Aurélien*, le condamné, est un Français de 37 ans qui avait mortellement étranglé sa compagne Maéva* (30 ans) un dimanche soir de janvier 2017, dans leur appartement d’Yverdon, et abandonné leur bébé de 7 mois. Expertisé comme un manipulateur narcissique, le tueur avait été interpellé le surlendemain dans un hôtel du sud de la France. Le nourrisson avait quant à lui été retrouvé une quinzaine d’heures plus tard, la couche pleine, par sa grand-mère maternelle inquiète que sa fille ne réponde plus à son téléphone.

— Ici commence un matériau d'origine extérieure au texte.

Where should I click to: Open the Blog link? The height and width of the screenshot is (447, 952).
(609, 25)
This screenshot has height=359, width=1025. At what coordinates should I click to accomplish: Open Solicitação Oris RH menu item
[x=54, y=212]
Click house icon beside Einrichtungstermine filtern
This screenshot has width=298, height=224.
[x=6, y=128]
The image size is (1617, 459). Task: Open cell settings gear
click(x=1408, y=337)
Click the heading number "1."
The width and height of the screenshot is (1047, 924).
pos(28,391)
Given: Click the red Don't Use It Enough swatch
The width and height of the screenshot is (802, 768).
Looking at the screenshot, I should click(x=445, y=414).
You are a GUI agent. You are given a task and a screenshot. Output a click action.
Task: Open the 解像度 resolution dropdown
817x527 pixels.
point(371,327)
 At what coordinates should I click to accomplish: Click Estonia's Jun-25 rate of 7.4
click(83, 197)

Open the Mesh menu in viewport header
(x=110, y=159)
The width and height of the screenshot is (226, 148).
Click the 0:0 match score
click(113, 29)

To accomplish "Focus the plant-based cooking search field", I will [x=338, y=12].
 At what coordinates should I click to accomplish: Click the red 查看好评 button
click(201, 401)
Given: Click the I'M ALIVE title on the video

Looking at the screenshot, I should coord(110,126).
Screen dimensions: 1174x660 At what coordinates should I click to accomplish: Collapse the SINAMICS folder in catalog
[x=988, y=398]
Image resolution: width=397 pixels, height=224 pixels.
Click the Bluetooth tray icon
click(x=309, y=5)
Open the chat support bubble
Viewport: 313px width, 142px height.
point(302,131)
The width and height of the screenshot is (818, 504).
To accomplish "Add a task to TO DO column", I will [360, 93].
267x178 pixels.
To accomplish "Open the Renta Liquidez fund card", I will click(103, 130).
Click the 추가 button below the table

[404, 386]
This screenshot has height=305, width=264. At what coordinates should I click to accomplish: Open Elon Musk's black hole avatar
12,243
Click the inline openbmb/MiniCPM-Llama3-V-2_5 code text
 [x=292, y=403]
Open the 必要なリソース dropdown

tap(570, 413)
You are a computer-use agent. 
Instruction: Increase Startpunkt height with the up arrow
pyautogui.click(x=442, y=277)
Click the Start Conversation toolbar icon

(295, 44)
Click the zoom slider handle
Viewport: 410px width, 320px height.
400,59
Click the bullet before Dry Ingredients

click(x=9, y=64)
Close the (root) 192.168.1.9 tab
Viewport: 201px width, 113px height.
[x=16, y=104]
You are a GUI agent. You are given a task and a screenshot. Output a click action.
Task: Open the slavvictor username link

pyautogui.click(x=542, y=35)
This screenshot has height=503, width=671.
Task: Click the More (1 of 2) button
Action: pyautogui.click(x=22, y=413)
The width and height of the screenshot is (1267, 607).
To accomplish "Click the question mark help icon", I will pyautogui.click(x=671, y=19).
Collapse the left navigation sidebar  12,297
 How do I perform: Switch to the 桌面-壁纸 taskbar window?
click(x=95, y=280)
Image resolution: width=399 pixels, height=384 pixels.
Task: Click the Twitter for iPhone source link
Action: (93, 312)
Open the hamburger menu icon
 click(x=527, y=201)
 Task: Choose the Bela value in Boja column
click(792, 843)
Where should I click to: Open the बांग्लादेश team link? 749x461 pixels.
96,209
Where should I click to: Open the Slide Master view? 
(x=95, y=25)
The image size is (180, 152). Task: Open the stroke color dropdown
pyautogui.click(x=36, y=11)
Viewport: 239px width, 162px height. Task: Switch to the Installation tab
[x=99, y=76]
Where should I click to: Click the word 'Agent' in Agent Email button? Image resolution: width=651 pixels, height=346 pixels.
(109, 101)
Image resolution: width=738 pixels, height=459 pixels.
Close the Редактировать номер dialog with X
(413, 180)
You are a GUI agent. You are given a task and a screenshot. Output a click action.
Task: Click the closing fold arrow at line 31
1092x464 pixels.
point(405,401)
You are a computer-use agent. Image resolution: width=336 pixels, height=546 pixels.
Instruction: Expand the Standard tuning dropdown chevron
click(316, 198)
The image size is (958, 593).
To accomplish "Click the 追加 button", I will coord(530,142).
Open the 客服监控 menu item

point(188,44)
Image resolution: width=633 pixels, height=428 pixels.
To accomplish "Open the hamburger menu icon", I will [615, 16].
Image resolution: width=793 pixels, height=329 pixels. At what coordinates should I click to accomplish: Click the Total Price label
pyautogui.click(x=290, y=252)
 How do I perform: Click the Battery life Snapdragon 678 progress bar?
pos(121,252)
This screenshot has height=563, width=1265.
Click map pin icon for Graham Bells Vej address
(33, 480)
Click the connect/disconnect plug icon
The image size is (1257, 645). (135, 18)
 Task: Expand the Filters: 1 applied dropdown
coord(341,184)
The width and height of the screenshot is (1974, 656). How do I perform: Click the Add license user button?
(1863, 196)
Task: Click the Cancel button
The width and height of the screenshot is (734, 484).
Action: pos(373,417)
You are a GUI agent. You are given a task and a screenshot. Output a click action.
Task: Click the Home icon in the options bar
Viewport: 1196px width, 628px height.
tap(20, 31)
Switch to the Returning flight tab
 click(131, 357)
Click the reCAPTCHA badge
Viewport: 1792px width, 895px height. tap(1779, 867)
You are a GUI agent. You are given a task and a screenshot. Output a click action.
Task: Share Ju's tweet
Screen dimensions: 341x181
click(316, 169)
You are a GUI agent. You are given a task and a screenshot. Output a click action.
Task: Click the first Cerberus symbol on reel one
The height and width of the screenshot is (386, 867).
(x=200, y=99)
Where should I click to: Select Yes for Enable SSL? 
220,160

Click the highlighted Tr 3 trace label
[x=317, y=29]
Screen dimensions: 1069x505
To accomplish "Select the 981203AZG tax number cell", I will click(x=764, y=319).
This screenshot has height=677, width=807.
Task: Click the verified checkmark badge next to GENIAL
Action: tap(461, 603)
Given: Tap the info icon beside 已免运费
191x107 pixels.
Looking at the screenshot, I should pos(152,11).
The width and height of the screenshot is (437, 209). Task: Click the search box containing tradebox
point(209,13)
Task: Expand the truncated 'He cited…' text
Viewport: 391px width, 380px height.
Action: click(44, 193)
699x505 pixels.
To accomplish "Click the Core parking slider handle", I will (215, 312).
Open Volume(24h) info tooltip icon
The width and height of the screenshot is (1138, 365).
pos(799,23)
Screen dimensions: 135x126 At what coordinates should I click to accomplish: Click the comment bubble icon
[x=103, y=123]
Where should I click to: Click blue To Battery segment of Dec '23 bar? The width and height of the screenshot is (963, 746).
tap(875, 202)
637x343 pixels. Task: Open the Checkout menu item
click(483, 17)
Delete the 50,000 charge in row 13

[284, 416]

La substitut du procureur de la République, Alexia Marquis, avait requis le maximum légal de 30 ans de réclusion. «C’est le prix à payer, le prix de la vie de cette noble personne, et de la vie gâchée de leur fils», a-t-elle lancé à la Cour. «Ne donnez pas raison à l’accusé qui avait dit à l’une de ses ex que s’il venait à la tuer, il ne prendrait qu’un ou deux ans de prison pour crime passionnel.» La magistrate a fait sensation en décrivant dans le détail la scène de strangulation à partir des données du dossier pénal. Durant deux longues minutes, soit le temps estimé par l’experte médico-légale du Centre universitaire romand de médecine légale (CURML): «Mesdames et messieurs les jurés, vous venez de vivre les deux dernières minutes de la vie de la victime.» Et d’ajouter: «Monsieur n’a pas hésité à lui infliger la peine capitale, de l’une des pires manières que ce soit. Alors que leur fils dormait paisiblement dans chambre d’à côté...» La représentante du Parquet a notamment justifié sa réquisition en raison du risque de récidive d’Aurélien, «jugé indéniable et probable dans le cas d’une nouvelle rupture conflictuelle».

«Ce n’est pas un monstre, mais quelqu’un qui a commis un acte monstrueux qui découle des failles psychologiques», a tenté la codéfenseure de l’étrangleur, Me Caroline Espuche. L’avocate et le ténor du barreau Patrick Uzan ont plaidé l’infraction de coups ayant entraîné la mort sans l’intention de la donner; une qualification propre au code pénal français, passible de quelques années de prison.

«25 ans de réclusion, c’est une peine que l’on réserve à un crime commis dans des circonstances odieuses, où l’auteur dénie toute espèce d’humanité à la victime. Ce n’est pas le cas ici», nous a confié Me Uzan. Et d’annoncer qu’un appel sera interjeté contre ce jugement.